Aim: Pick up the court opinion excerpt on the Ticketmaster class certification petition and continue it from its last sentence, leaving aside the data that follows it.

No appearance for Respondent.
Greenberg Traurig, Frank E. Merideth, Jr., Jeff E. Scott, and Gregory A. Nylen for Real Party in Interest.
DOI TODD, Acting P. J.
Petitioners challenge by writ of mandate the trial court’s denial of their motion to certify a nationwide class of individuals who purchased tickets through Ticketmaster’s Web site. Petitioners allege the ticket buyers paid certain charges which Ticketmaster misled them to believe were pass-through costs rather than a source of profit for Ticketmaster. Petitioners seek damages on behalf of the putative class pursuant to California’s Unfair Competition Law and False Advertising Law. The trial court found that petitioners had failed to establish the court’s jurisdiction over the claims of the out-of-state plaintiffs. We find that Ticketmaster’s requirement that each purchaser agree that any dispute be resolved by courts located in California and governed by California law establishes sufficient contact to permit the court’s jurisdiction here, and grant the petition.

Dataset excerpt:
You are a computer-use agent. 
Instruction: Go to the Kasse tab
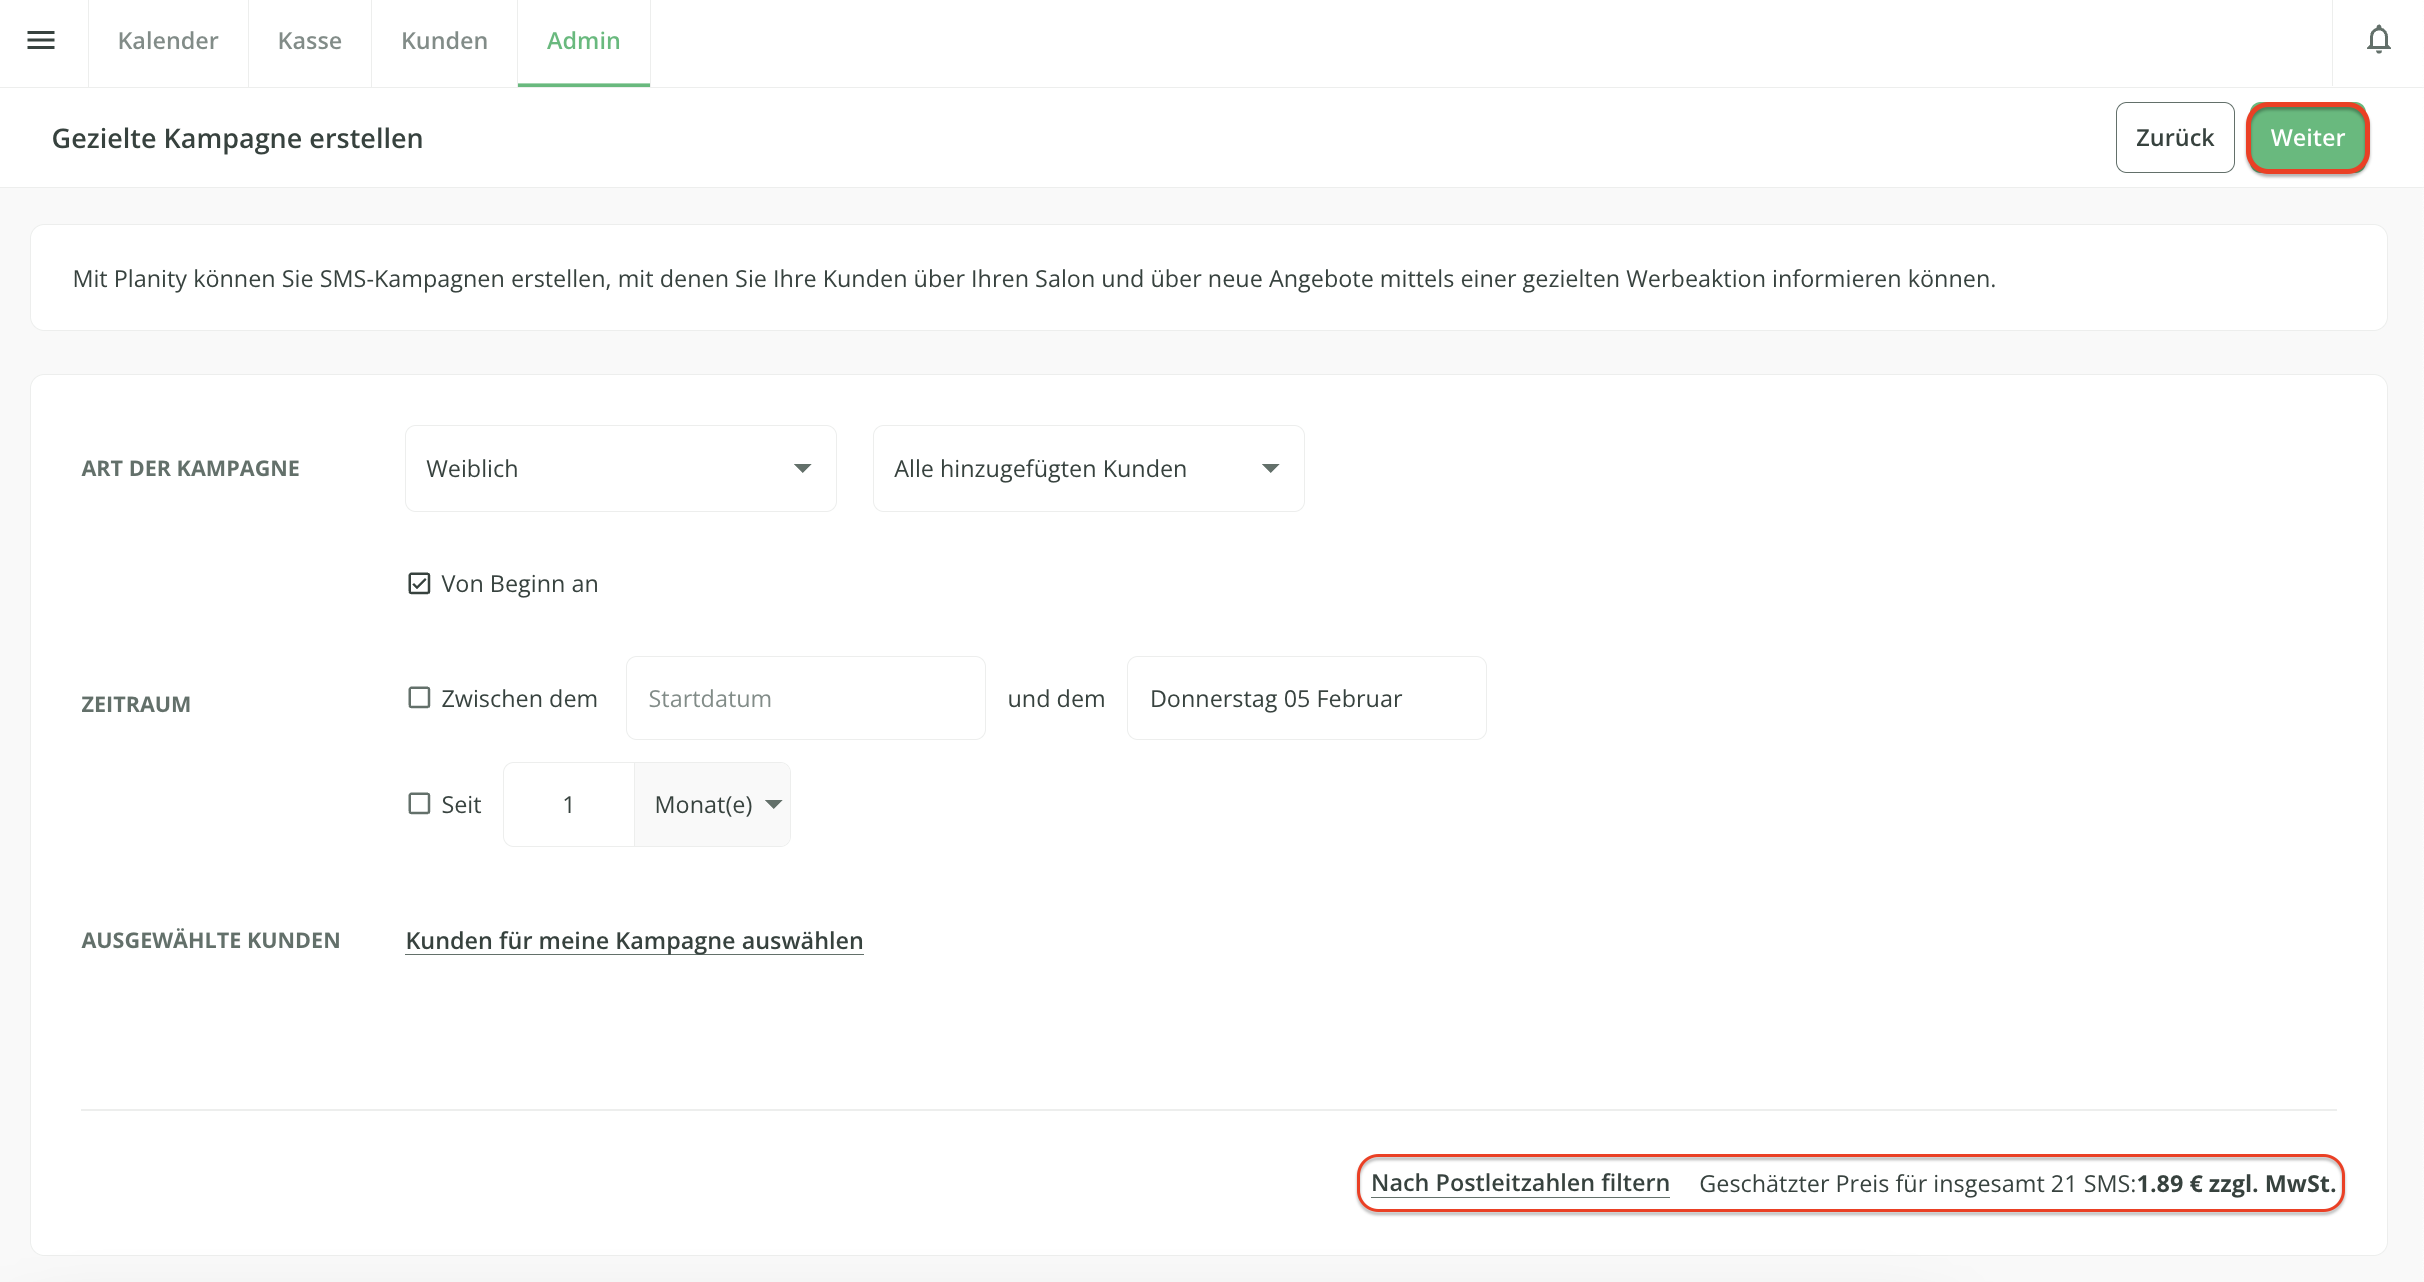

Final answer:
BACKGROUND
Petitioners Curt Schlesinger, a resident of Illinois, and Peter LoRe, a resident of New York, are the named plaintiffs in a putative class action under the Unfair Competition Law (Bus. & Prof. Code, § 17200 et seq.) (UCL) and the False Advertising Law (Bus. & Prof. Code, § 17500 et seq.) (FAL) filed against real party Ticketmaster. Ticketmaster, a Delaware corporation, has its headquarters and principal place of business in Los Angeles. The original complaint was filed in the Superior Court of Los Angeles County.
The Operative Complaint
The operative third amended complaint alleges the following:
In July 2003, Schlesinger purchased four tickets from Ticketmaster over the Internet for a concert scheduled to take place in Illinois. In addition to the base price for the tickets, Schlesinger paid a “Building/Facility Charge, ” a “Convenience Charge, ” and an “Order Processing Charge.” As Schlesinger was finalizing his order, the Ticketmaster Web site prompted him to select a delivery method for his tickets. Schlesinger had the option of choosing standard U.S. Mail, which carried no additional charge, or various “UPS Delivery” options, which carried charges ranging from $14.50 to $25 depending on the speed of delivery. Schlesinger opted for two-day “UPS Delivery” for the cost of $19.50.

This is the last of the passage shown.